At Luxonis, our mission can be easy to say but much harder to do: “Robotic vision, made simple.” With our powerful DepthAI API ecosystem, coupled with our range of OAK cameras, we provide the means for robots, computers, and machines to perceive the world like people do.

What does that look like? And how do we do it? These are the questions we’ll explore in our “Beginner’s Guide to Robotic Vision” blog series.

If you’re already an experienced Luxonis user you may just want to skip ahead to the more technical details found in our DepthAI Documentation pages, but if you’re new to the space you’re in exactly the right place.

In this article and the articles that follow it, we’ll unpack the essential ideas, terms, and applications that form the core of robotic vision. We’ll start by addressing three primary umbrella topics, Artificial Intelligence (AI), Machine Learning (ML), and Computer Vision (CV) and then move on to take a closer look at some of the applications and use-cases that flow from them.

Throughout, our focus will be much more on the what and the why of robotic vision–as opposed to getting into the weeds with the how. So, for those looking for help with code, troubleshooting, or customization, did we mention DepthAI Documentation? You can also always reach us on Discord, or join in on the discussions of our incredible community. But for those looking to learn more about the basics of what we do at Luxonis these will be the articles for you.

With our direction clear, let’s get started. First up, let’s talk about AI, or more specifically, Spatial AI.

Why not just say “AI”? Why “Spatial AI”? For a very simple reason: true perception requires a sense of space. We don’t work with AI in the abstract or confined to a computer, we work with it to provide vision to devices that would otherwise have none. And for that vision to have any meaning it must be given context. It would be simple enough to hook up a video feed to a robot and call it a day, but that’s not what we’re talking about here. A video feed alone won’t allow a robot to derive meaning from the world around it. What we want is for this new input to allow our robot to engage, recognize, and learn about the information this new sense provides. And the first step in that process is spatial.

What is an object?
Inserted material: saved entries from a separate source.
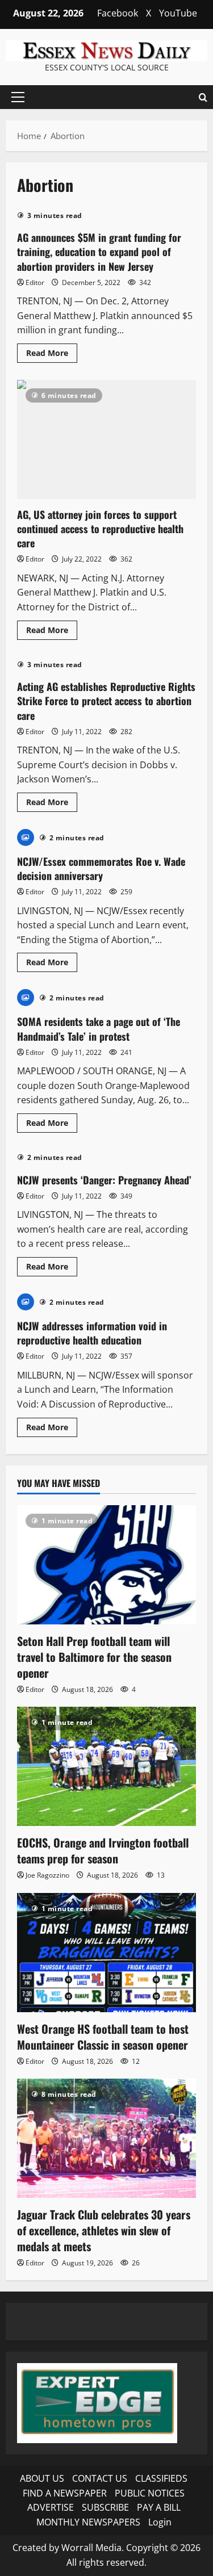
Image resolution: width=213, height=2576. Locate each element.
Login (160, 2522)
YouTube (178, 13)
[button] (18, 97)
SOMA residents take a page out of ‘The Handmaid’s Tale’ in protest (98, 1028)
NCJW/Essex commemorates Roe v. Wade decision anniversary (101, 868)
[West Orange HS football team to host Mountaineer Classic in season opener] (106, 1952)
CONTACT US (99, 2478)
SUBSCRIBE (105, 2507)
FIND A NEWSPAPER (65, 2493)
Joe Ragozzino (47, 1875)
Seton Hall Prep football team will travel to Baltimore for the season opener (94, 1656)
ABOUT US (42, 2478)
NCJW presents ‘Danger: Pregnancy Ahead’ (104, 1179)
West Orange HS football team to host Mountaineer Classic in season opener (103, 2036)
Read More (51, 355)
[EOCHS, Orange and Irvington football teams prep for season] (106, 1766)
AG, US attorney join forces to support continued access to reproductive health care (106, 439)
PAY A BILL (159, 2507)
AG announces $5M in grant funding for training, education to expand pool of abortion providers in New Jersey (99, 251)
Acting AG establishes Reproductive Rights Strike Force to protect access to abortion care (106, 700)
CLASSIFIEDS (161, 2478)
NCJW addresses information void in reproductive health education (92, 1332)
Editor (35, 282)
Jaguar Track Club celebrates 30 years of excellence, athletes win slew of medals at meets (103, 2230)
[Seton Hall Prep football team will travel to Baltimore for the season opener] (106, 1564)
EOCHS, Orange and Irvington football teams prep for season (103, 1850)
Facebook (117, 13)
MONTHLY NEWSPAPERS (88, 2522)
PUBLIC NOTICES (150, 2493)
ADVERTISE (50, 2507)
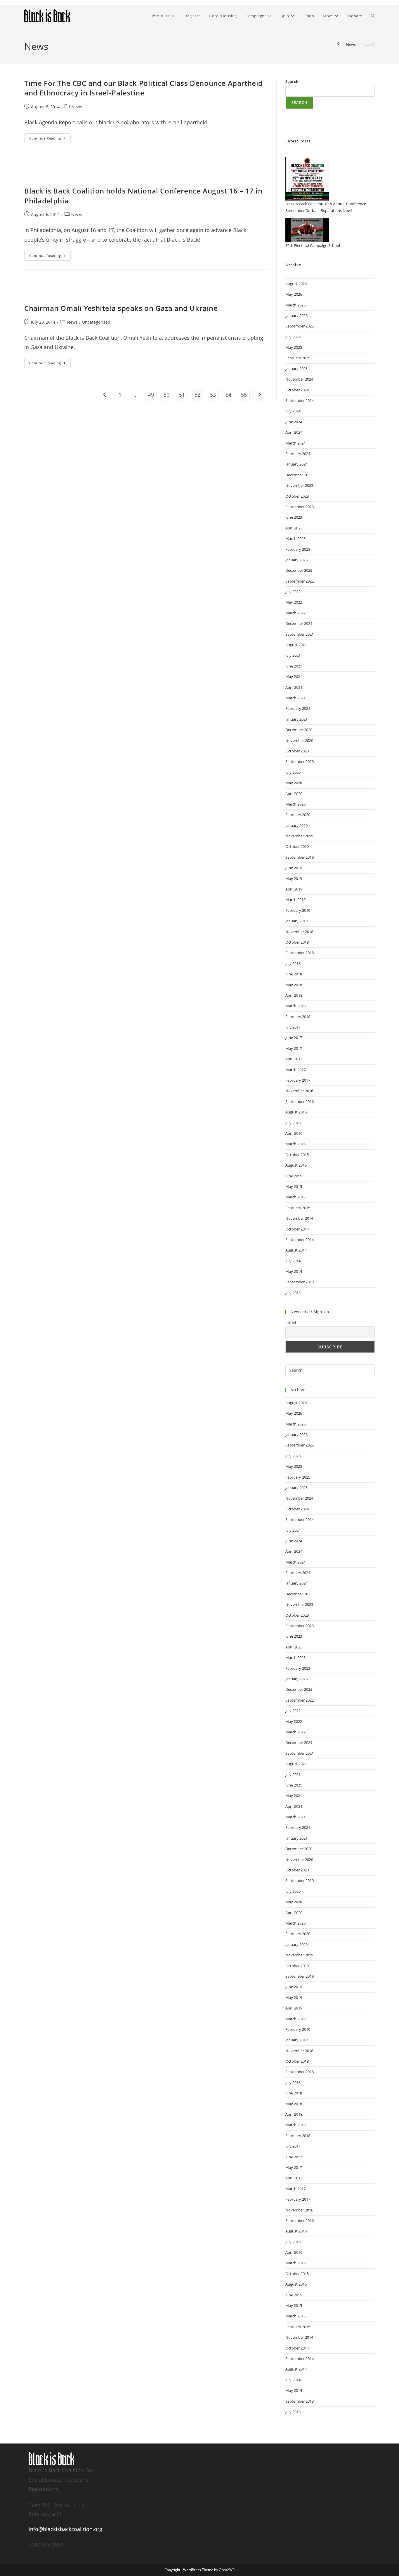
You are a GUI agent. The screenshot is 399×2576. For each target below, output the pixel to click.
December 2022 (298, 570)
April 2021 (293, 687)
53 (213, 394)
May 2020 (293, 782)
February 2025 (297, 357)
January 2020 (296, 825)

Does that object have a name? How far away is that object from me? These are all questions people can answer long before they even have the words to do so. These kinds of spatial understandings are all just innate parts of the human experience. But not so for robots; it’s up to us to define what’s significant for them.

One of the basic building blocks of Spatial AI is object detection. With this technique, targeted areas of interest called “bounding boxes” are placed around objects so the robot can understand where they are in physical space. By running inference on the color and/or mono frames, a trained detector places the bounding box around the object’s pixel space, and assigns X (horizontal) and Y (vertical) coordinates to the object. This 2D version of detection is a basic but essential first step of Spatial AI.

But 2D object detection is nothing special. In order to achieve true Spatial AI we need to go 3D, which means we need to sense depth. Object detection in 3D, also referred to as “object localization,” thus needs a third, “Z” dimension, allowing a robot to not only know where something exists on a flat plane (or screen), but also how close or how far away it is. Once depth is added–once the full spatial location of objects are known–it opens up a whole new world. With this complete form of Spatial AI, many additional techniques come into play, allowing robots to classify and categorize objects, and then employ that new understanding to tackle a wide range of use-cases.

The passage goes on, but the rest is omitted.